Гайдар выступил с этой речью при полном понимании того, что едва ли будет понят даже демократическими избирателями. Позже он рассуждал в одном из интервью: мы первыми выступили против войны в Чечне, то есть встали в оппозицию правительству, но первыми же поддержали главу правительства в дни буденновского кризиса. Первыми критиковали правительство за печатание пустых денег и первыми же поддержали его, когда оно это делать перестало. «А избирателю все же хочется знать: мы за или против Ельцина или Черномырдина». И вот еще что: «Нельзя быть демократами только тогда, когда нам это выгодно».

…Дума проголосовала за вотум недоверия, включая фракцию «Яблоко». Проголосовала, по определению Гайдара, «за отставку человека, усилиями которого трудный поворот к миру только что стал возможным».


У парламентских фракций и, соответственно, партий был прямой интерес в предвыборной игре на хаотизации ситуации в стране – и экономической и политической. Тем более что действительно стабилизационная политика правительства только-только начала давать результаты, однако недовольство населения положением в стране не спадало, а только усугублялось. В то же время фракциям/партиям совершенно не хотелось терять думскую трибуну с автоматическим интересом СМИ и парламентскую материально-техническую базу, облегчавшую подготовку к выборам.

Понимая это, правительство перехватило инициативу – внесло на рассмотрение Думы закон о доверии себе. Если закон не проходит – президент или отправляет в отставку правительство, или распускает парламент, назначая досрочные выборы. А вот досрочных выборов думские фракции вовсе не хотели.

Гайдар не был сторонником досрочных выборов совершенно из других соображений: по-настоящему погрузившись в парламентскую законотворческую работу, он считал, что Дума должна доработать до конца этого и без того очень короткого двухлетнего срока.
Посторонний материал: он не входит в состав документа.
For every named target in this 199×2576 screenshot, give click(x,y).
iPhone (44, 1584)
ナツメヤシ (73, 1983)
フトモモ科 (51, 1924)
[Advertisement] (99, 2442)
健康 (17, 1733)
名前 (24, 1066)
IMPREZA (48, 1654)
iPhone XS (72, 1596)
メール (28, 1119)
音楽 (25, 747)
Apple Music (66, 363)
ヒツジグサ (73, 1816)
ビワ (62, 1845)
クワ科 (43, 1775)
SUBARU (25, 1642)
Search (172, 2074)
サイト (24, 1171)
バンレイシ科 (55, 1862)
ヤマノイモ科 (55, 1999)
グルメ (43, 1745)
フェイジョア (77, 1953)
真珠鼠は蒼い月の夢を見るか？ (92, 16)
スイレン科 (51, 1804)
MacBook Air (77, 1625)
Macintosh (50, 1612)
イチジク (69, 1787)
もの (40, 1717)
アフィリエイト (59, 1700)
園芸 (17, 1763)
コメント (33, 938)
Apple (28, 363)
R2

Понимая, что Гайдар обладает значительным неформальным влиянием в исполнительной власти, эмиссары враждебных ему фракций пошли в буквальном смысле на поклон к своему злейшему врагу.

Егор выполнил роль челночного дипломата и теневого лидера – ту самую, которую ему впоследствии предстояло сыграть несколько раз, в том числе и в решении деликатных международных вопросов. Гайдар вспоминал: «Позвонил Виктору Степановичу, Борису Николаевичу, договорился о встрече – впервые после начала Чеченской войны. Предложил формулу компромиссного решения: Дума еще раз ставит на голосование вопрос о вотуме недоверия, не набирает необходимого количества голосов. Правительство удовлетворяется этим, считает инцидент исчерпанным и не настаивает на повторном голосовании вотума доверия».

В результате парламент «с огромным облегчением» провалил повторный вотум недоверия. Все эти события заняли… сутки – с 21 по 22 июня. Очень быстро и парламентарии, и Ельцин с Черномырдиным поняли, кто может помочь разрешить конфликт, – Гайдар.

Произошедшее не означало возникновения союза «Демвыбора» и партии власти, созданной в то время под Виктора Степановича, – «Нашего дома – России» (НДР). Гайдар подчеркивал, что оппозиционные либералы стоят за одну версию капитализма, а правительство – при правильных шагах в стабилизационной экономической политике – за другую, за номенклатурный (а в дальнейшем – олигархический) капитализм, при котором сохраняется (и как выяснилось впоследствии – сохранилось) соединение власти и собственности.